● **DIRECTIONS FOR THIS TASK**:
Everything from the line holding "Instruction: Click the WARP logo" to the end of the listing below should be copied exactly, line for line, minus the pictures.

● **RECORDED DATA**:
════════════════
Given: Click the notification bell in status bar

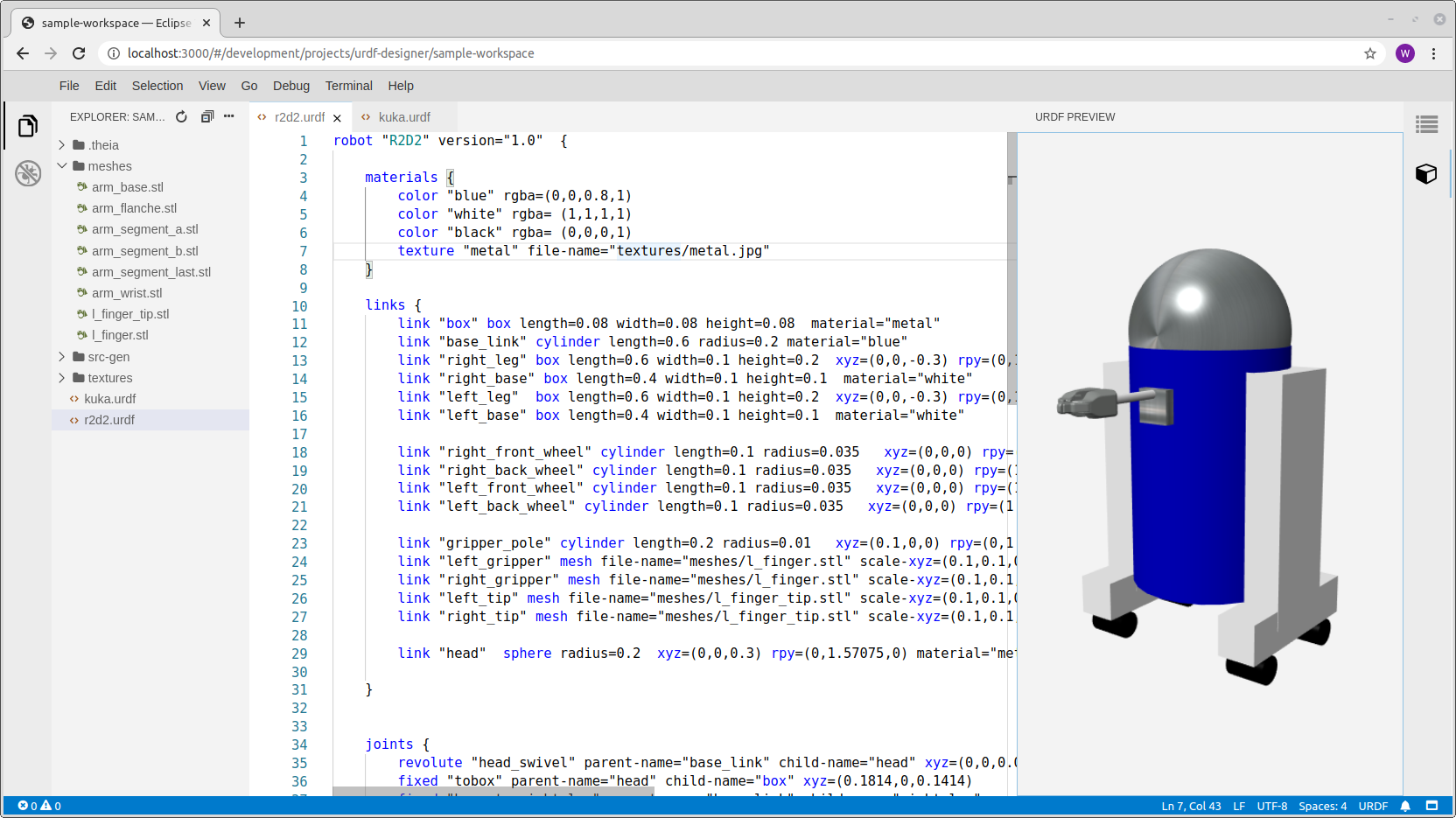Looking at the screenshot, I should pos(1405,806).
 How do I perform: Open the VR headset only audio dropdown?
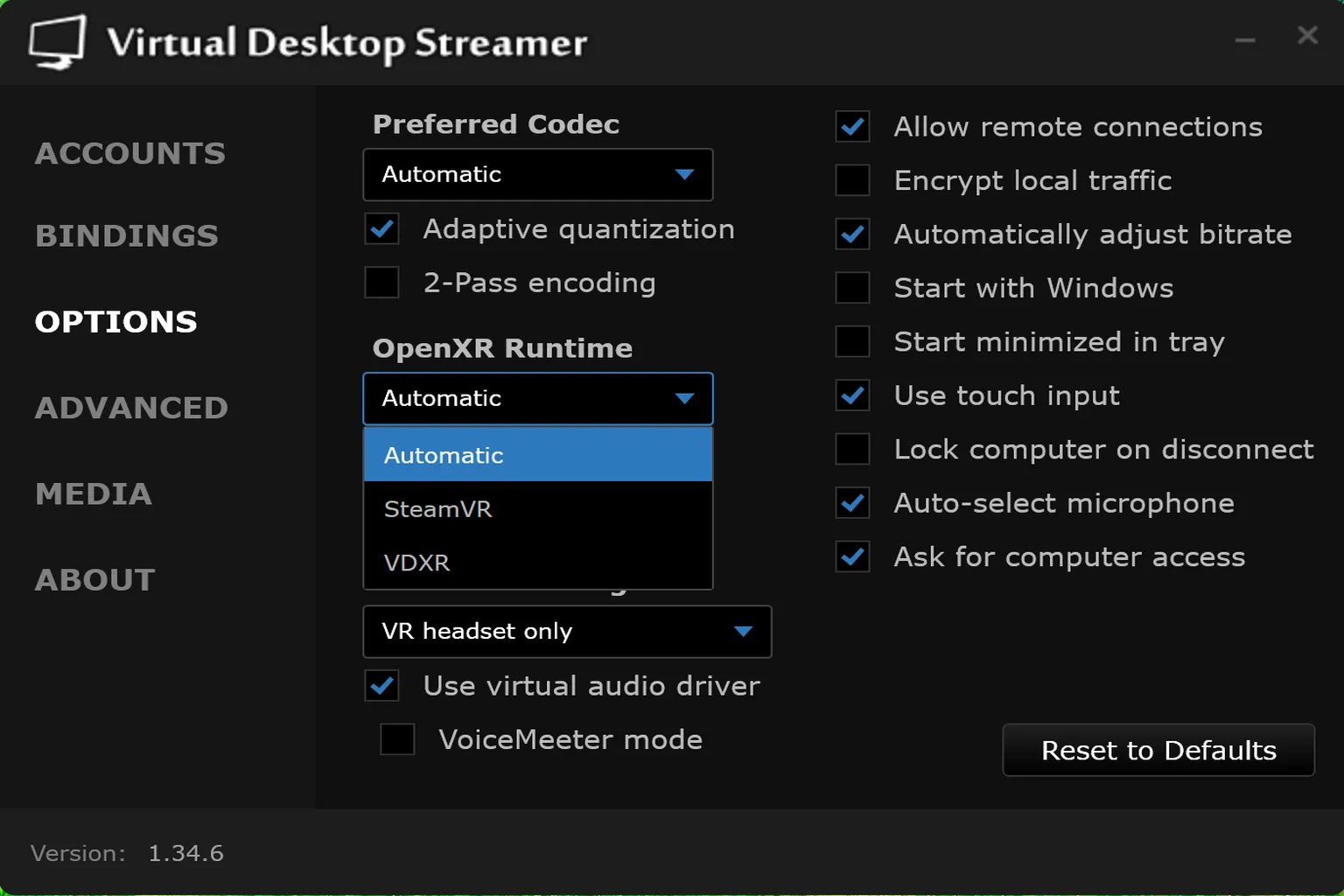(x=566, y=632)
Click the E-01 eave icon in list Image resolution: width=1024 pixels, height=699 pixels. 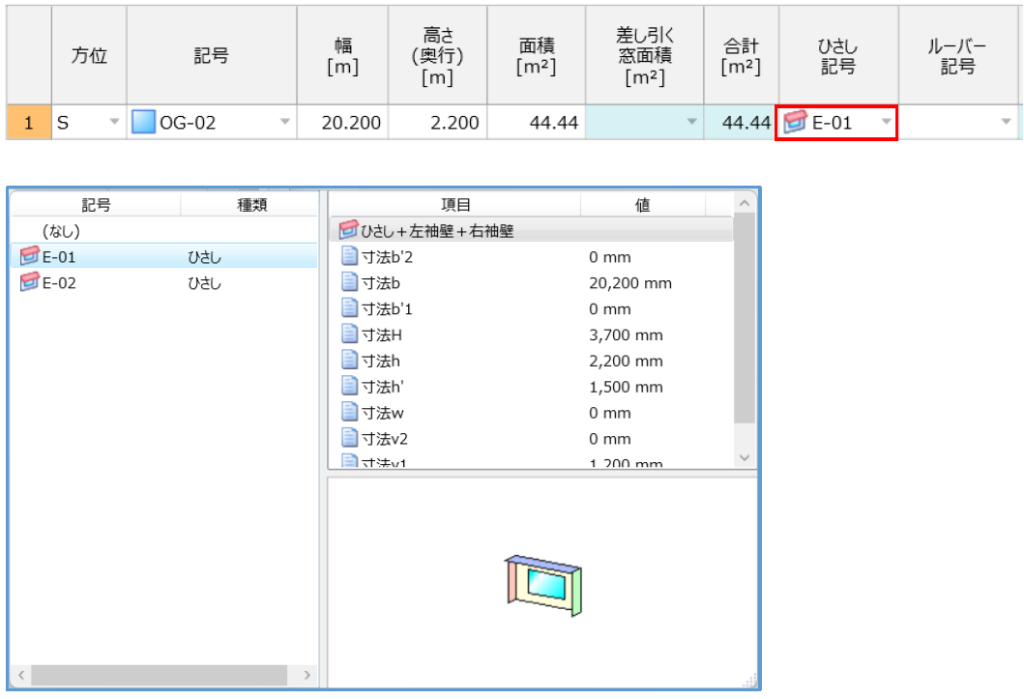pos(28,258)
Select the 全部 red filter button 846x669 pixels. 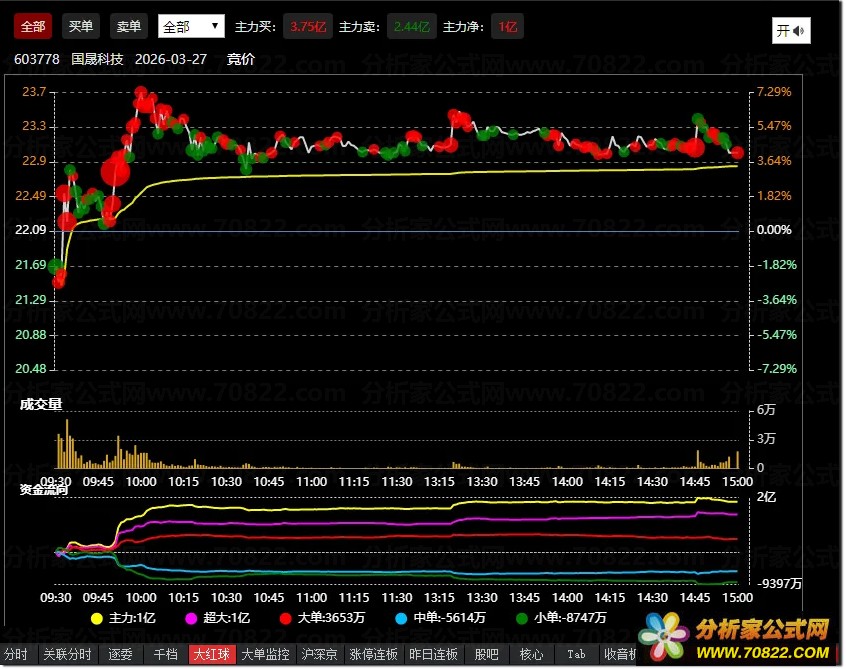33,26
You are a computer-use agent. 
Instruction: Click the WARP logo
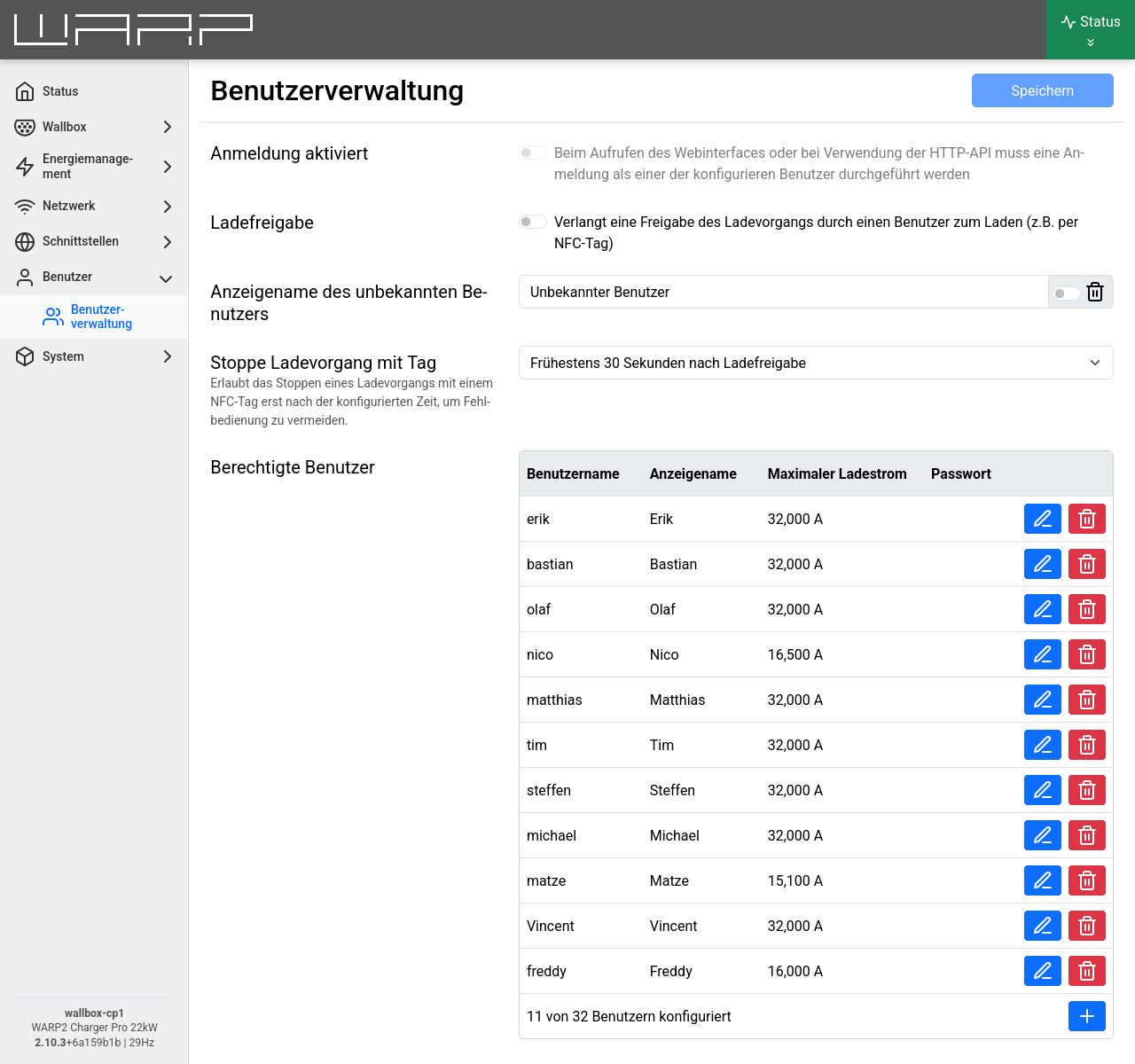click(x=134, y=29)

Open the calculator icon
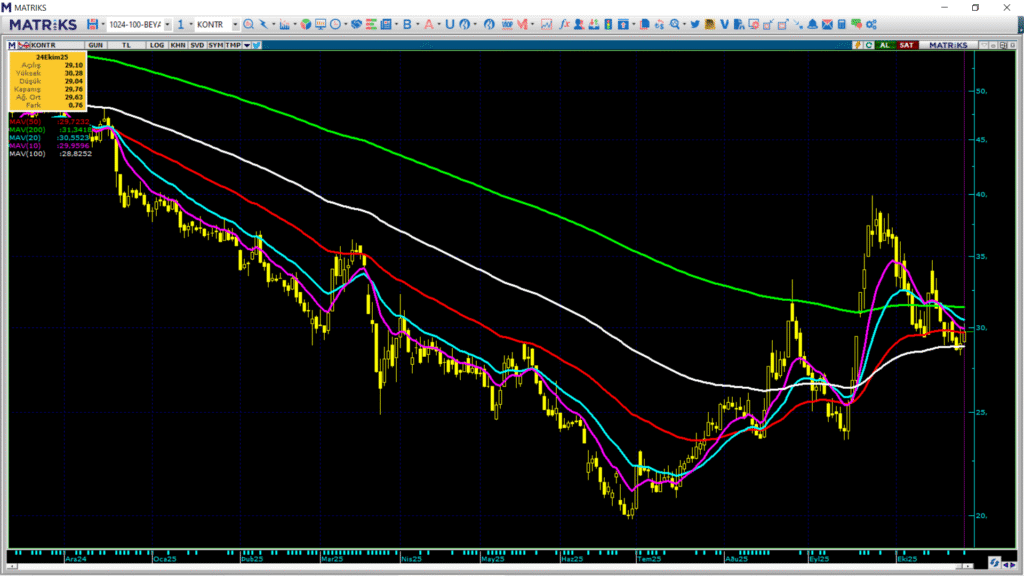(x=842, y=24)
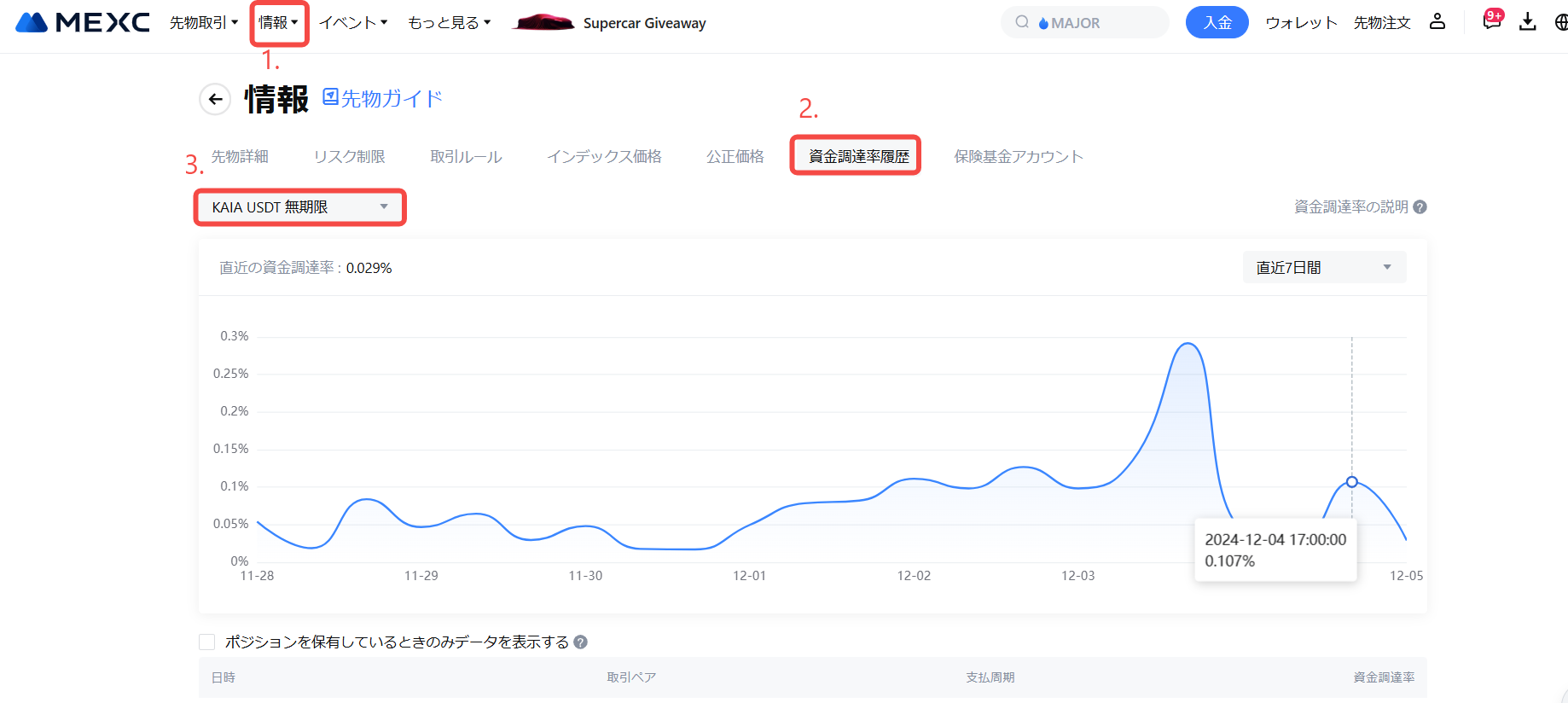
Task: Click the blue 入金 deposit button
Action: [x=1217, y=23]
════════════════
● **EXPECTED ANSWER**:
Instruction: Click the WARP logo
click(x=134, y=29)

Open the calculator icon
(x=842, y=24)
Task: Click the blue 入金 deposit button
Action: [x=1217, y=23]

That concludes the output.